Многие узники колымских концлагерей, отбыв там заключение по 10 – 18 лет и, вырвавшись оттуда живыми, написали книги, в которых рассказали горькую, трагическую правду о гулаговской колымской жизни заключенных. Читая книги, написанные узниками колымских концлагерей, нельзя не содрогнуться. Эти книги можно считать библиографической редкостью. Вот эти книги: Шелест Г. «Колымские записи», Ж. «Знамя», 1964; Горбатов В. А. «Годы и войны», 1980; Жженов Г. «Омчагская долина», 1988; Жигулин А. «Черные камни», 1989; Ротфорт М. С. «Колыма – круги ада», 1991; Гинзбург Е. «Крутой маршрут», 1991; Шаламов В. «Колымские рассказы», 1992. Все авторы написанных книг утверждают, что на Колыме существовала изуверская, специальная лагерная система, включающая в себя концлагеря и ОЛП – отдельные лагерные пункты, которая подвергала заключенных жесточайшим испытаниям. В числе концлагерей были лагеря, в которых находились заключенные, приговоренные по фальсифицированным судебным делам к расстрелу, это были лагеря смертников.
«Дальстрой», рабская, каторжная вотчина советского большевизма, обладал неограниченной властью над заключенными, которую осуществляли карательные органы ОГПУ – НКВД. «Дальстрой» объединял 8 групп концлагерей, каждая из которых имела 200 лаготделений со средним наполнением в каждом в 1200 заключенных. Опираясь на эти показатели, не трудно подсчитать, какое количество заключенных находилось в колымских концлагерях.
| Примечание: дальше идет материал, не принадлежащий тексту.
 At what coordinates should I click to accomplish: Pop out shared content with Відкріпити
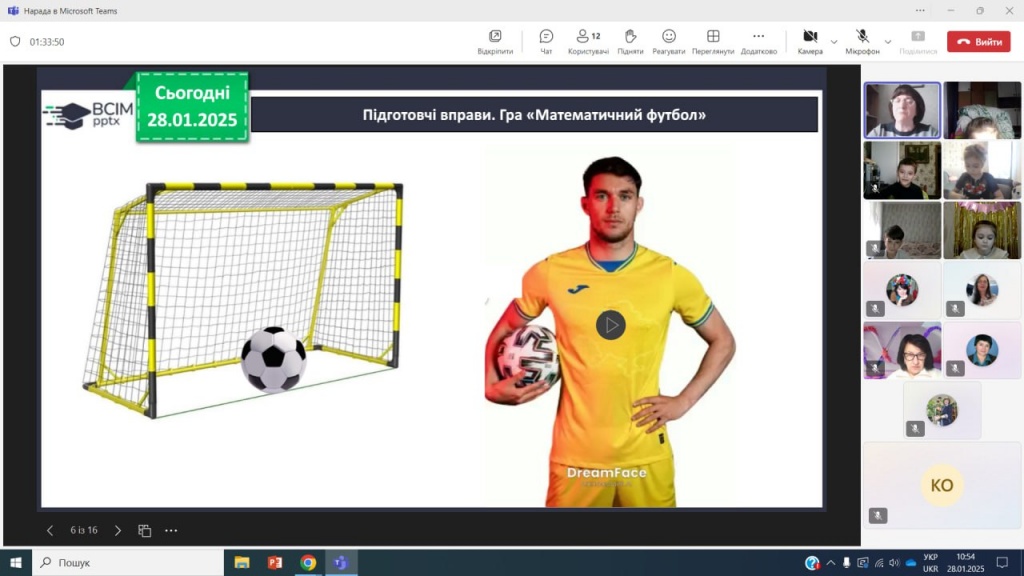coord(495,41)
Колымские концлагеря – приземистые, наскоро сколоченные бараки на вечной мерзлоте, тройная ограда из колючей проволоки, караульные вышки – скворечники, а в них – вооруженные охранники. Территория лагеря находилась под постоянным контролем вооруженного патруля с овчарками. При каждом лагере для наказания своя тюрьма с холодной камерой. В колымских концлагерях насаждались жесточайшие условия, несовместимые с существованием.
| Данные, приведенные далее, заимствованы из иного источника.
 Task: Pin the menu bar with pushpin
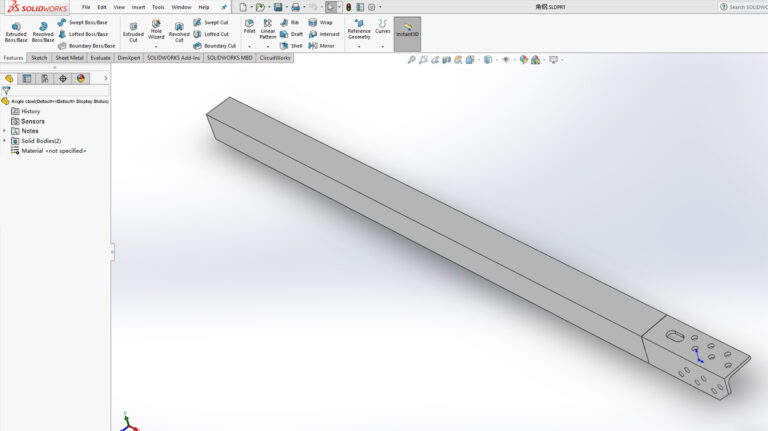224,7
В. Шаламов пишет, что уже в 1938 году Колыма была превращена в единый спецлагерь. Со временем он объединял такие концлагеря, как «Штурмовой» (14 тысяч заключенных); «Джелгал» (страшный лагерь); «Глухарь»; «Черные камни» или группа концлагерей под названием «Бутыгычаг» с общей численностью 50 тысяч заключенных; «Мадьяк»; «Серпантинка» (лагерь для расстрелов); «Леньковый» (11 тысяч заключенных); «Большевик» (долина смерти); «Туманный» (особый режимный лагерь); ОЛП – 1 (отдельный лагерный пункт) или «Центральный» (25 – 30 тысяч заключенных).
Сколько заключенных прошло через колымские золотые концлагеря, никто не знает. Не удалось найти документальных сведений о численности узников на Колыме за разные годы. Источники свидетельствуют, что многие материалы по репрессиям были уничтожены в начале 1960 – х годов («АиФ», № 22, 1990). Уничтожались списки заключенных и при их освобождении из лагерей в 1950 – х годах. Имеющиеся публикации, которые иначе как заказными не назовешь, не могут служить фактом объективного анализа истории колымских концлагерей. Бывшие преподаватели истории ВКП (б) – КПСС, входившие в состав партийной номенклатуры, не стали в своих сочинениях называть истинное число заключенных, находившихся в концлагерях Колымы, всячески его занизив. Образчиком такого приема является С. А. Папков, автор книги «Сталинский террор в Сибири. 1928 – 1941 г. г.» (1997. В своей книге автор занизил число заключенных на Колыме до смехотворного показателя, считая, что с 1932 по 1941 год в колымских концлагерях ежегодно находилось совсем немного, 32 000 заключенных. По утверждению автора, за 10 лет, с 1932 по 1941 год на Колыму было депортировано всего 356 тысяч заключенных. И, несмотря на большевистско – коммунистических апологетов, умышленно занижающих численность заключенных в колымских концлагерях, этот вопрос надо постоянно изучать, чтобы ответить на другой вопрос, какова была людская стоимость лагерного социализма, создателем которого был узурпатор, маниакальный Сталин.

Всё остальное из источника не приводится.